His recent touring reminded again of what a colourful palette he commands -- from fusion rock to great delicacy, often within the same piece -- and that he does this with such self-effacement.
His most recent live album recorded at Ronnie Scott's was a showcase certainly, but Beck has a lot to show.
This new album, his first studio recordings in seven years, again shows his emotional breadth as he serves up treatments of Benjamin Britten's Corpus Christi Carol (by way of Jeff Buckley) and Nessun Dorma in the same programme alongside a breath-catching Somewhere Over the Rainbow, the bluesy I Put a Spell on You (featuring Joss Stone) and an axe-shredding Hammerhead which nods back to his days with keyboard player Jan Hammer.

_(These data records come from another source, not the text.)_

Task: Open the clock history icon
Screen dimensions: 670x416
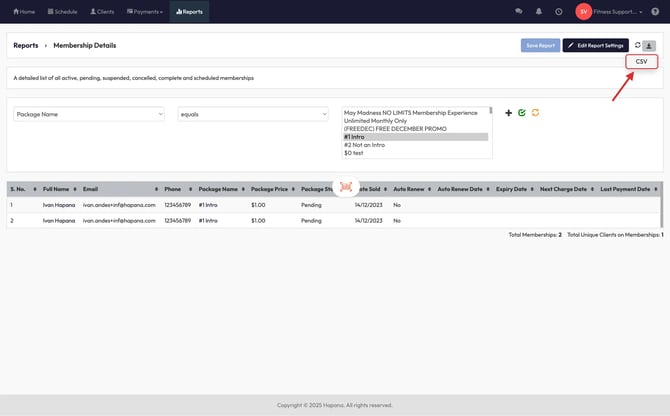Action: [559, 12]
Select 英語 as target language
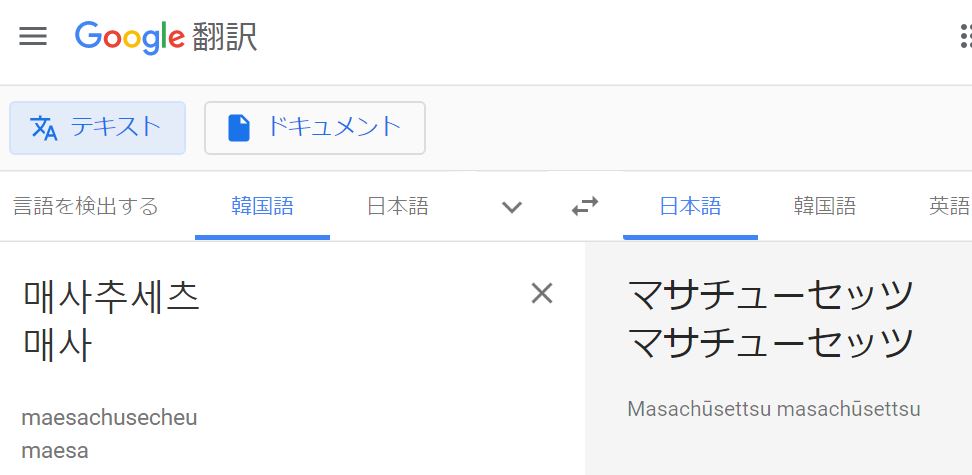Screen dimensions: 972x475 (x=948, y=207)
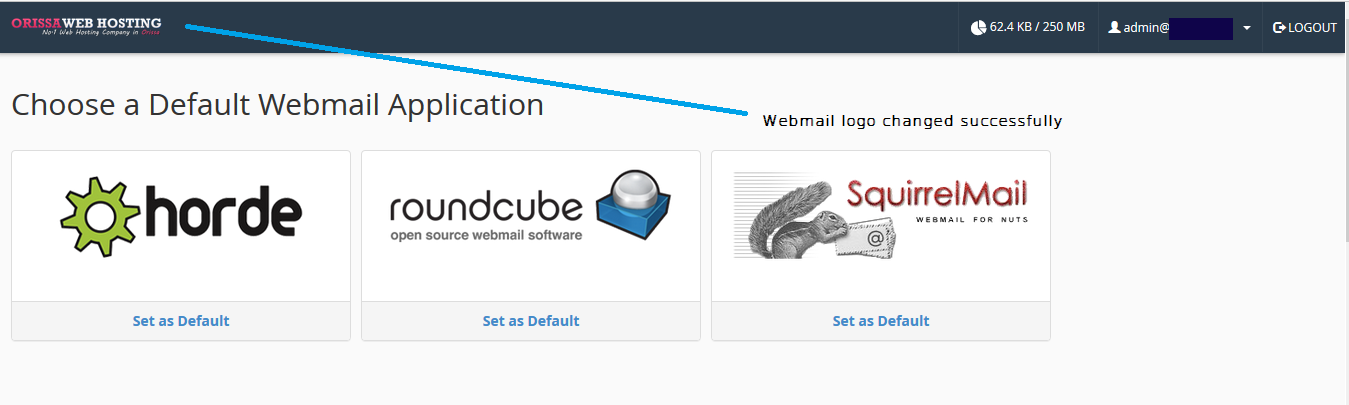
Task: Expand the admin account dropdown caret
Action: tap(1247, 28)
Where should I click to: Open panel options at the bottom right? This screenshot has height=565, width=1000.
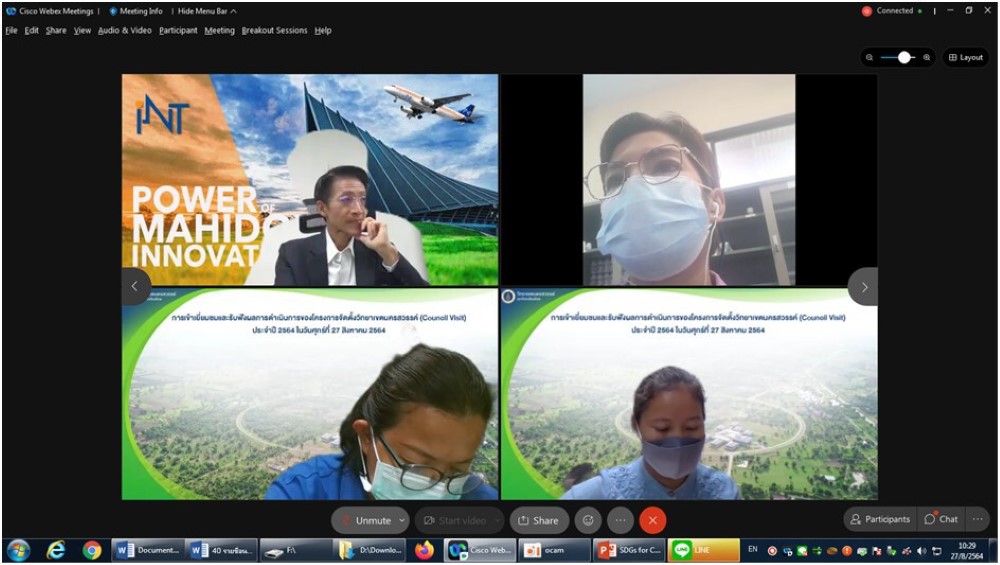click(x=977, y=519)
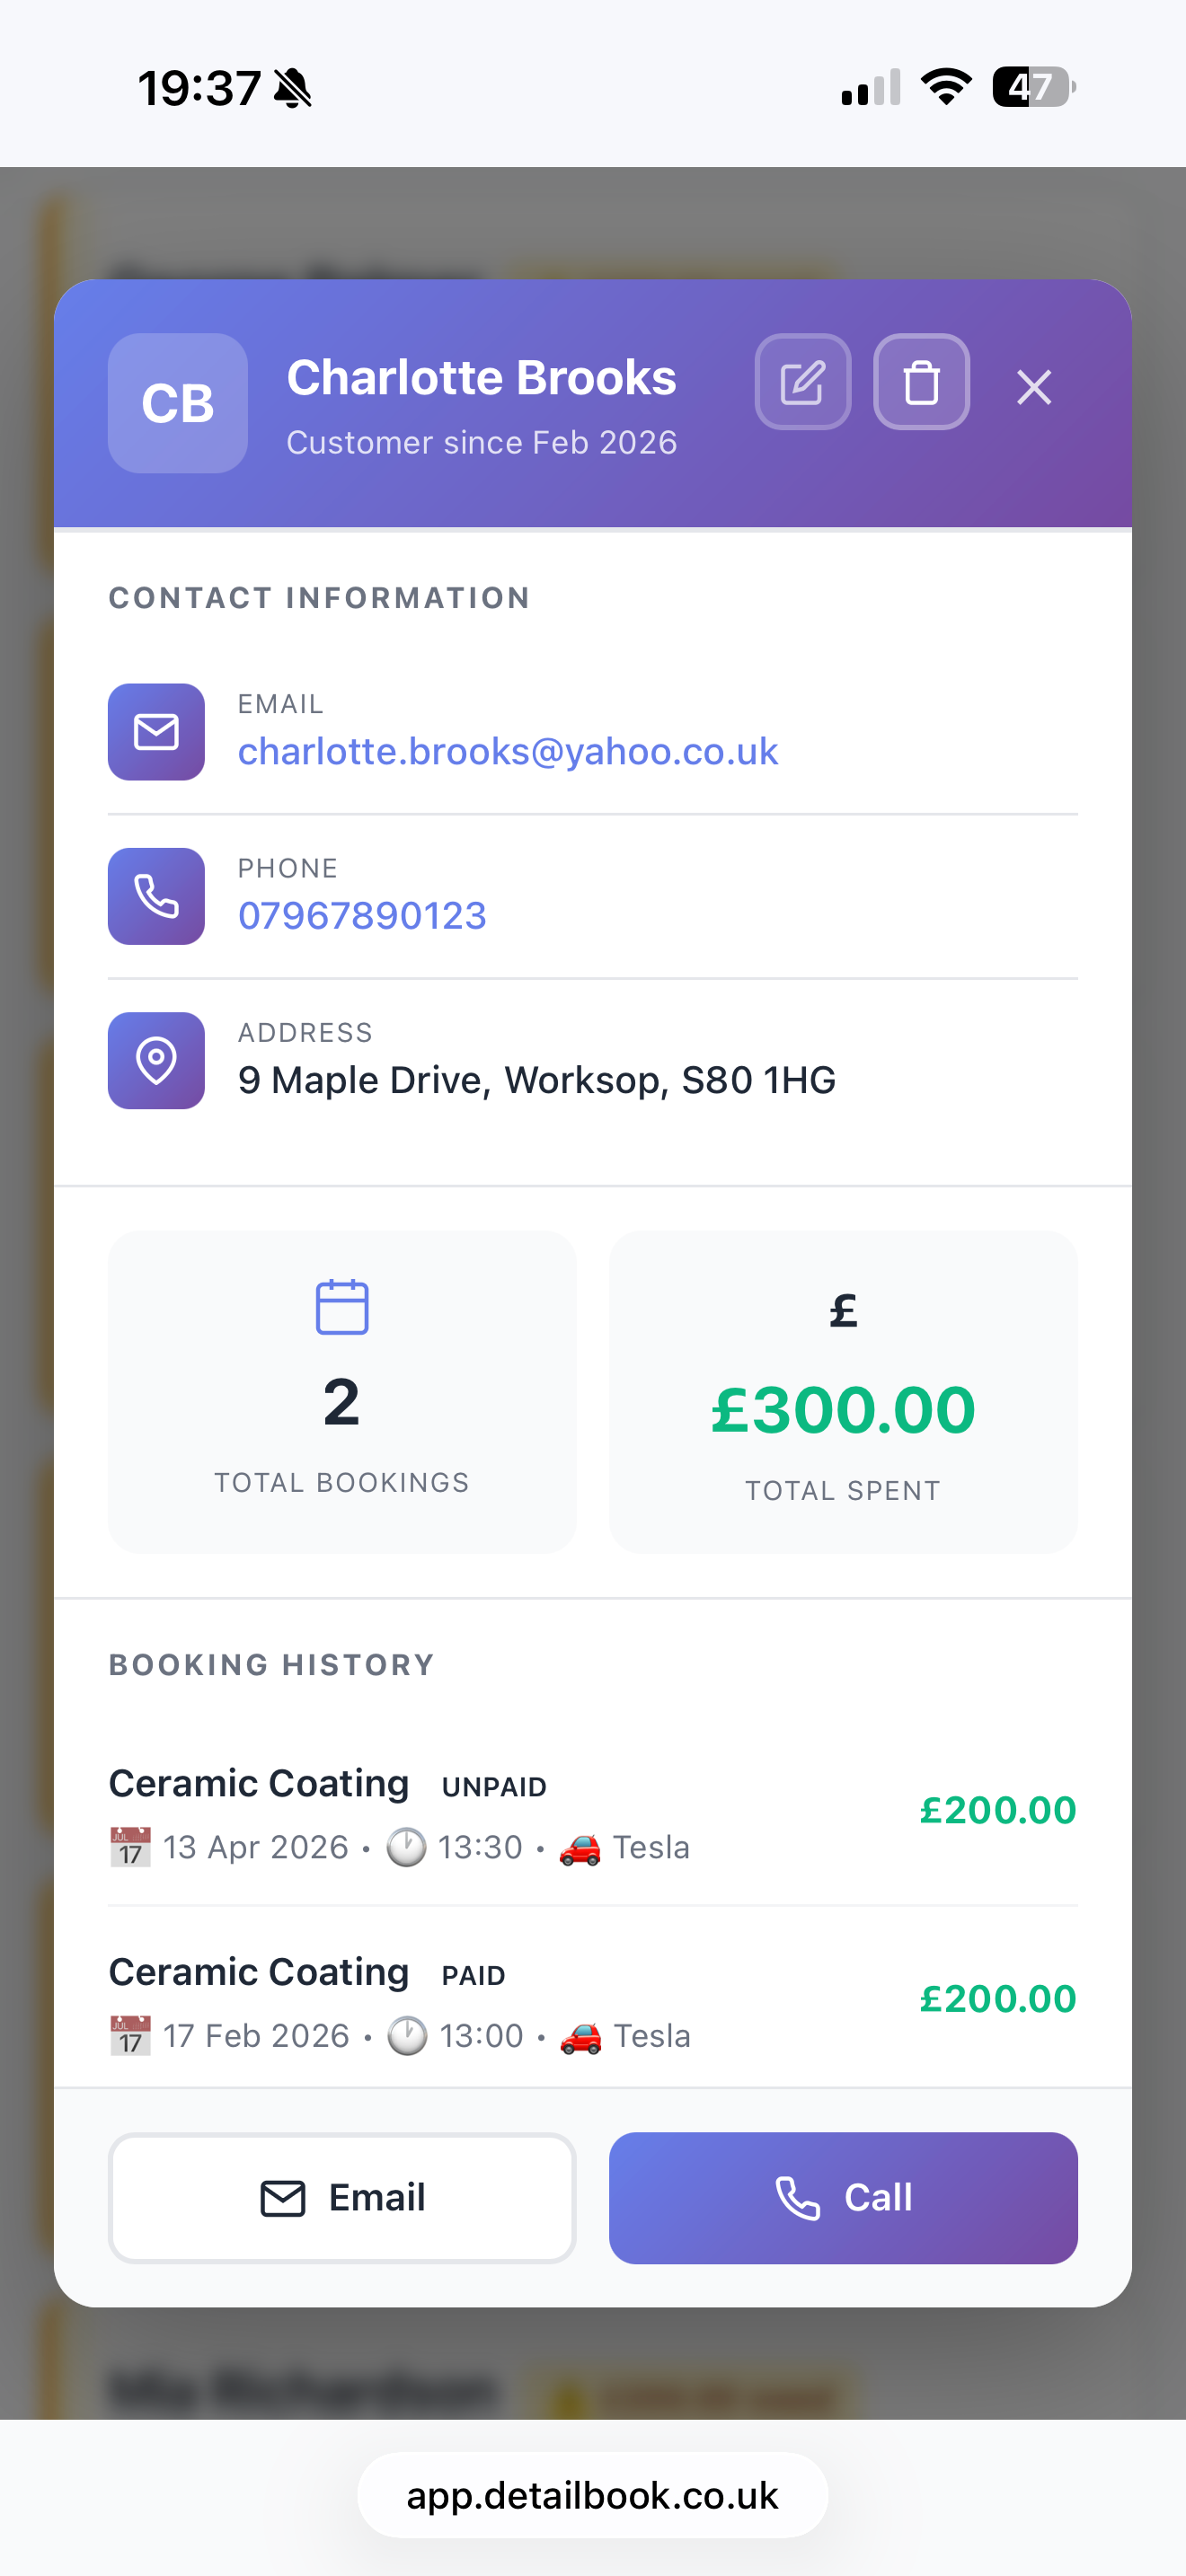The image size is (1186, 2576).
Task: Tap the pound sign icon above Total Spent
Action: (x=843, y=1310)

Diversity? That ain't the half of it. Sometimes here he is supported by a full orchestra, and at other times it is just a pared-back rock outfit.
It makes for slightly schizophrenic listening (straight after the soaring Nesssun Dorma is leather-lunged Joss Stone on a soul-blues stomper There's No One There with barbed wire guitar and Hendrix-in-the-house).

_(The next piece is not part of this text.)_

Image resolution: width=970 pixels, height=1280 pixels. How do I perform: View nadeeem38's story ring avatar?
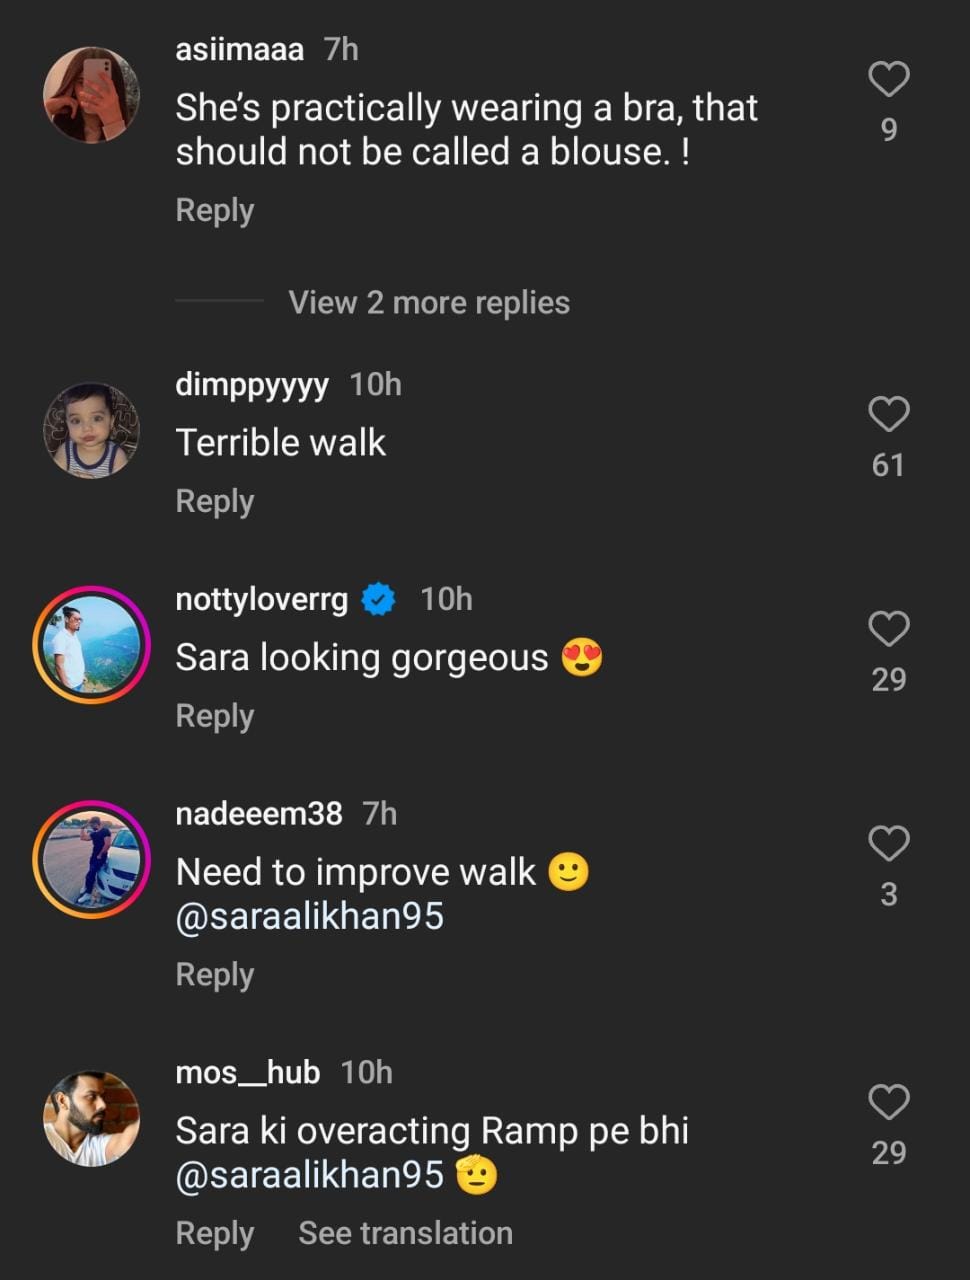[91, 860]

Its eclecticism, a Beck hallmark it must be conceded, won't make it an easy proposition for most. The album's title is a fair product description however.
But there is much sublime playing throughout, Beck's guitar is like a human voice in many places and aside from it being a bit heavy on the programming this confirms why he is now in the Rock and Roll Hall of Fame. Although it wasn't for playing Nessun Dorma or working with opera singers.